Steve Pattyn is the Founder and Chief Investment Officer of Yaupon Capital Management, an alternative asset management firm focused on energy and utilities. Mr. Pattyn has over 18 years of experience in energy and financial services. Prior to founding Yaupon, he was a Managing Director at Oz Management, with a focus on the energy and utilities sectors. His team was responsible for idea generation, analysis, due diligence, and position monitoring of the firm’s energy public equity portfolio. He previously worked in Oz Management’s private equity group, where he helped the firm invest in oil services and upstream companies. Prior to joining Oz in 2007, he was an Investment Banking Analyst within the Global Energy group at Morgan Stanley and a Production Technologist at BP. Mr. Pattyn holds a BA from Rice University and is fluent in Japanese.

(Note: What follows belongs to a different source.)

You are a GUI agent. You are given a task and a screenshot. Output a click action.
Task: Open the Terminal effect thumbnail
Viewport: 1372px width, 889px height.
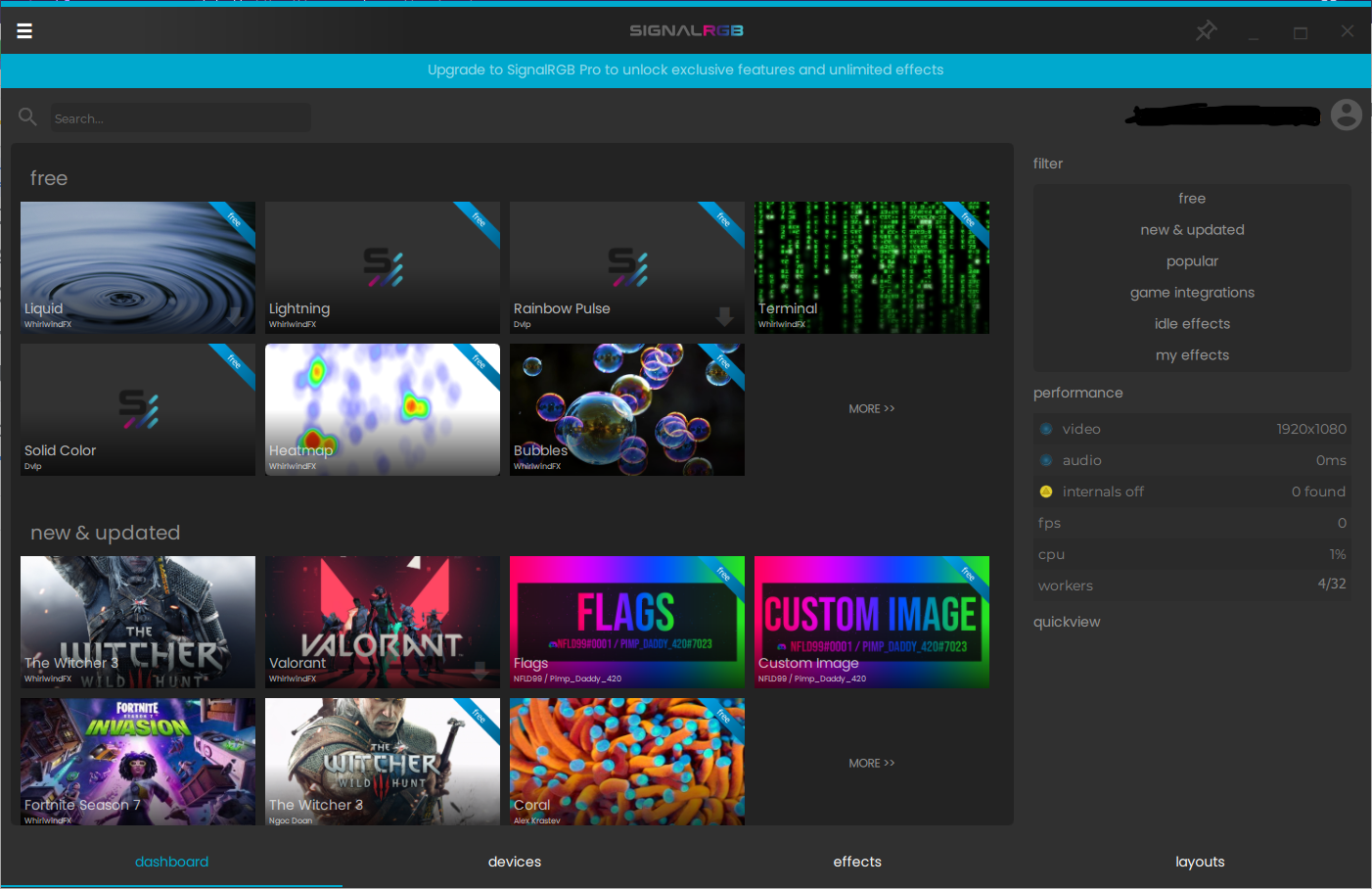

Sessions With Steve Pattyn

Tuesday, 7 March

  • 11:55am - 12:45pm (CST) / 07/mar/2023 05:55 pm - 07/mar/2023 06:45 pm

    The Role of Energy Companies in Capitalizing the Transition

    Finance & Investment/Trading & Risk Management/ESG
    The moment of truth has arrived for energy companies strategizing for the energy transition. For most oil and gas firms, and even most power producers, low-carbon energy investing and technology-based business model transformations have been sideshows to the decades-long core business of managing operating margins for fossil fuel extraction and use. Following the disruptions of the early 2020s, transformative responses by governments to realign industrial policy with climate goals and cleantech dominance, along with a sudden infusion of cash from ricocheting supply shortfalls means that energy companies now have the money and the incentive to move quickly into the energy transition. How quickly can their capex mix evolve? How will business models shift? Will private markets become a refuge for large oil and gas firms with legacy asset mixes that have extraordinary cashflow characteristics but limited exit liquidity? How can regulators, politicians and investors prepare?